Work instructions
Rewrite the material as a JSON list of strings, one string per line with blank lines skipped, covering only the part from the line containing "This screenshot has width=600, height=446." through the end of the material. Leave the pictures out of the answer.
━━━━━━━━━━━━━━━━━━━━━━━━━━━━━━
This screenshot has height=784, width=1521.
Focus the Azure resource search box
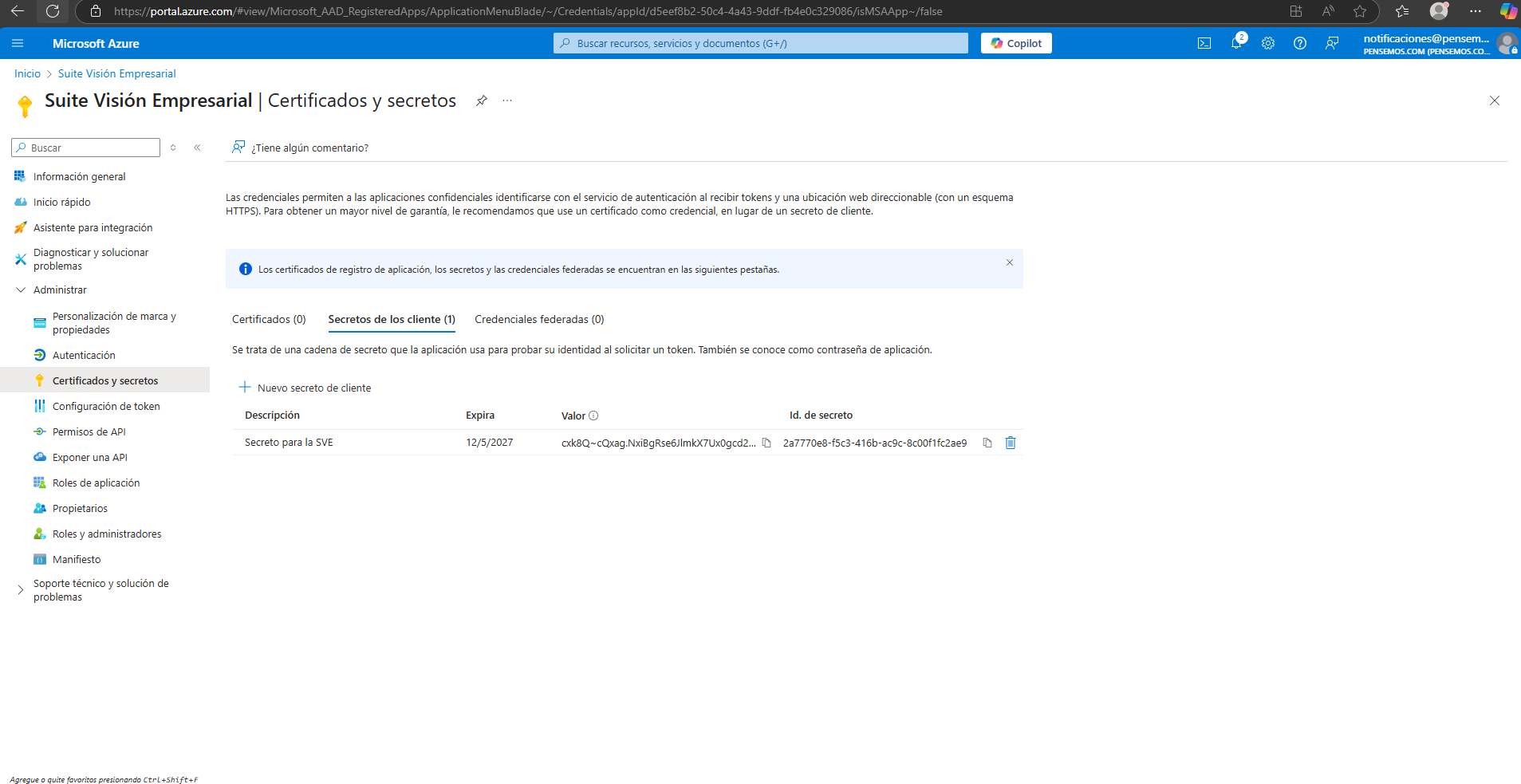760,43
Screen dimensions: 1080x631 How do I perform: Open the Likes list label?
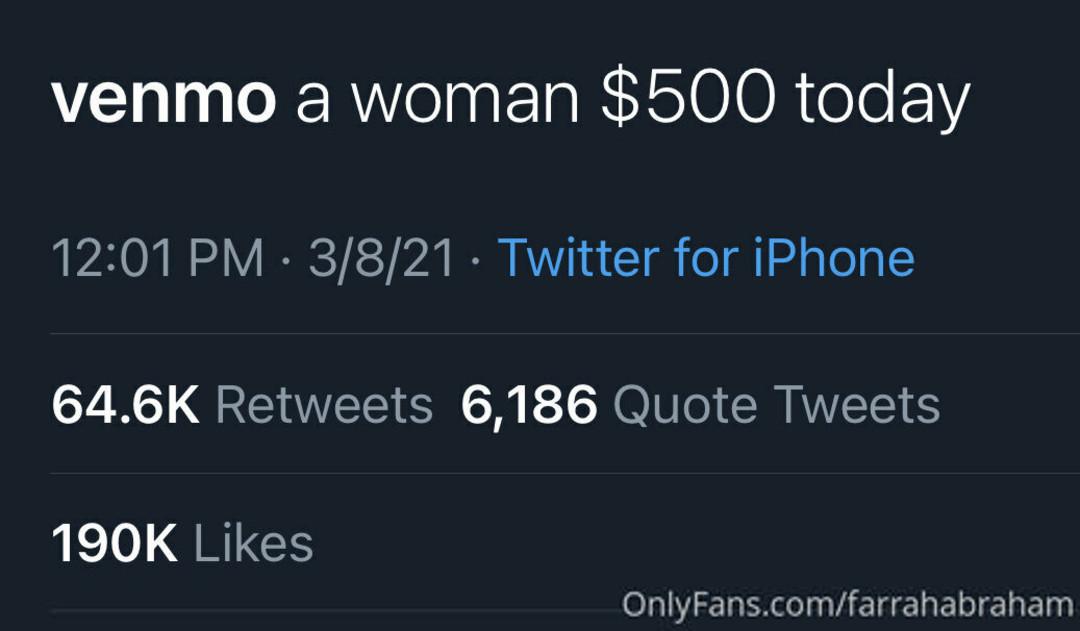pos(253,544)

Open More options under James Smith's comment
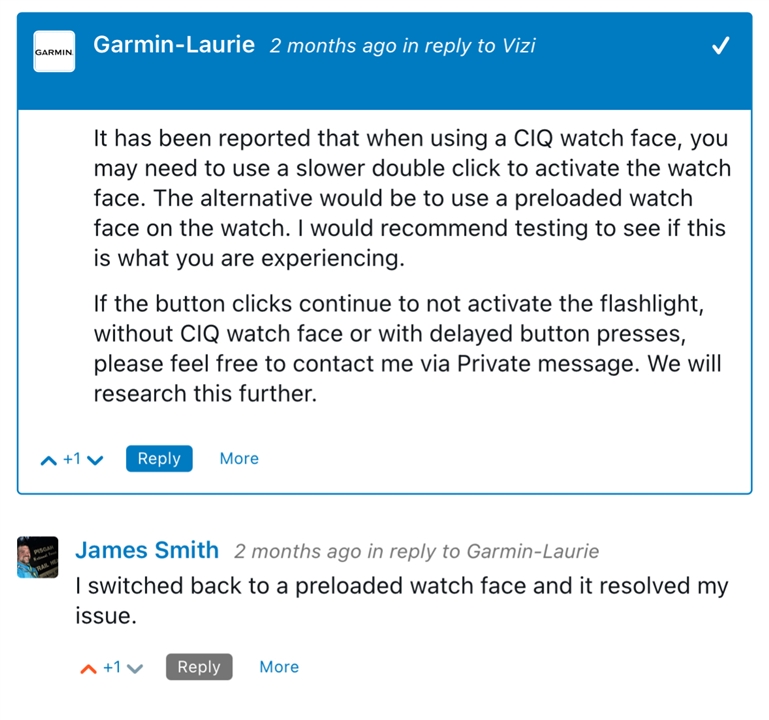279,667
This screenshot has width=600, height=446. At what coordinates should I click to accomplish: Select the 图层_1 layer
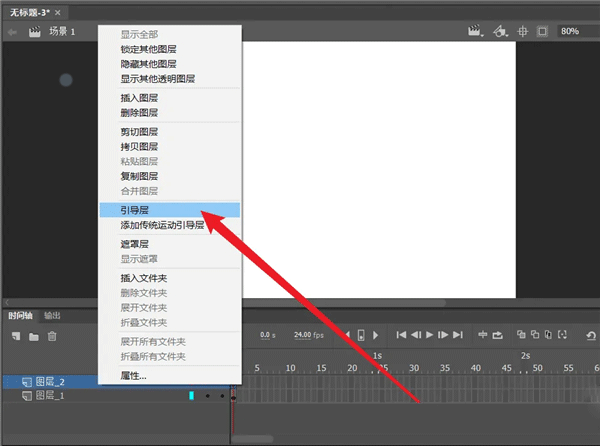50,396
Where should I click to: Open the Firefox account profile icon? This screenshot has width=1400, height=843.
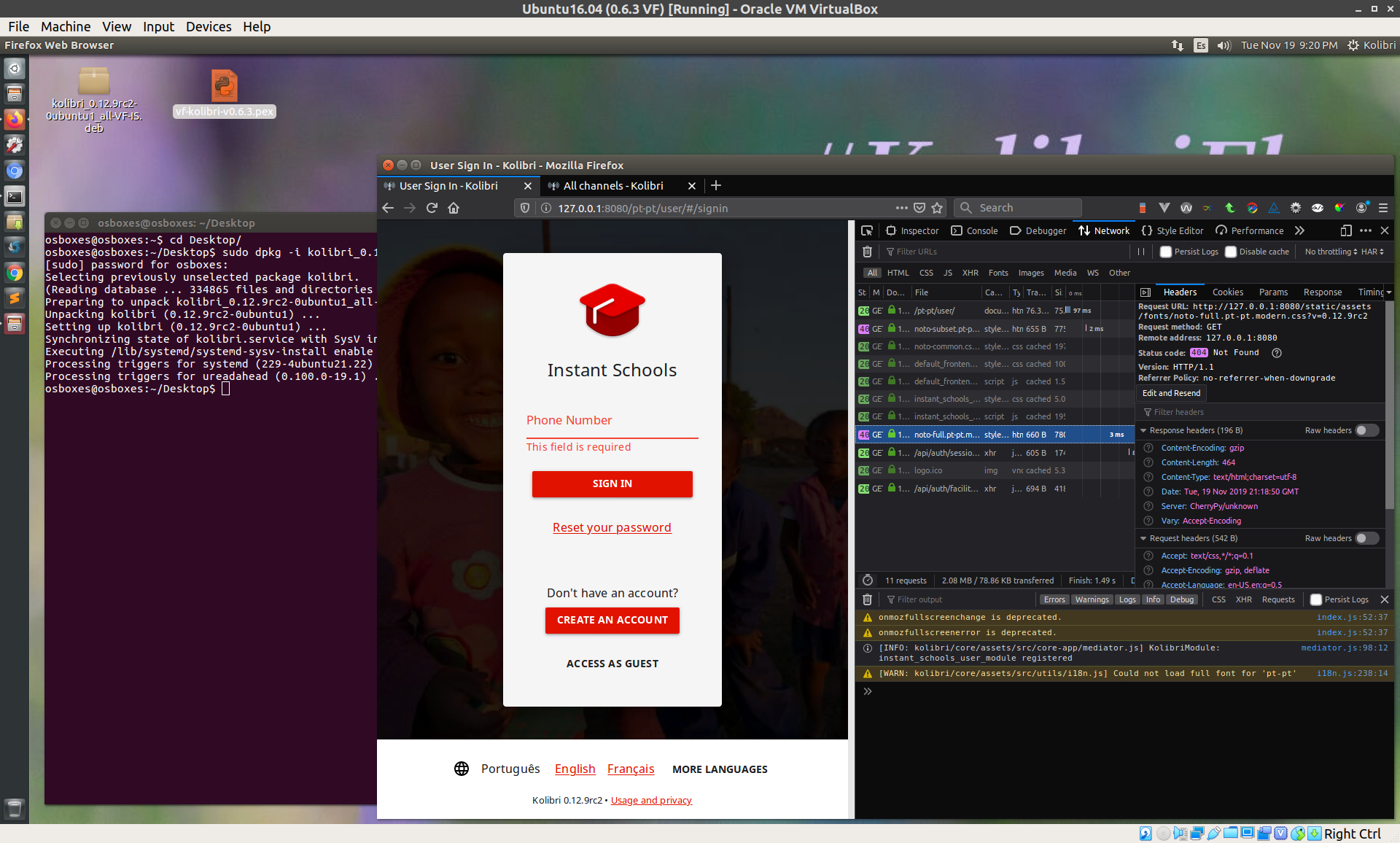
━━━━━━━━━━━━━━━━━━━━━━━━━━━━━━
Final result
[
  "This screenshot has width=600, height=446. At what coordinates should I click to accomplish: Select the 图层_1 layer",
  "50,396",
  "Where should I click to: Open the Firefox account profile icon? This screenshot has width=1400, height=843."
]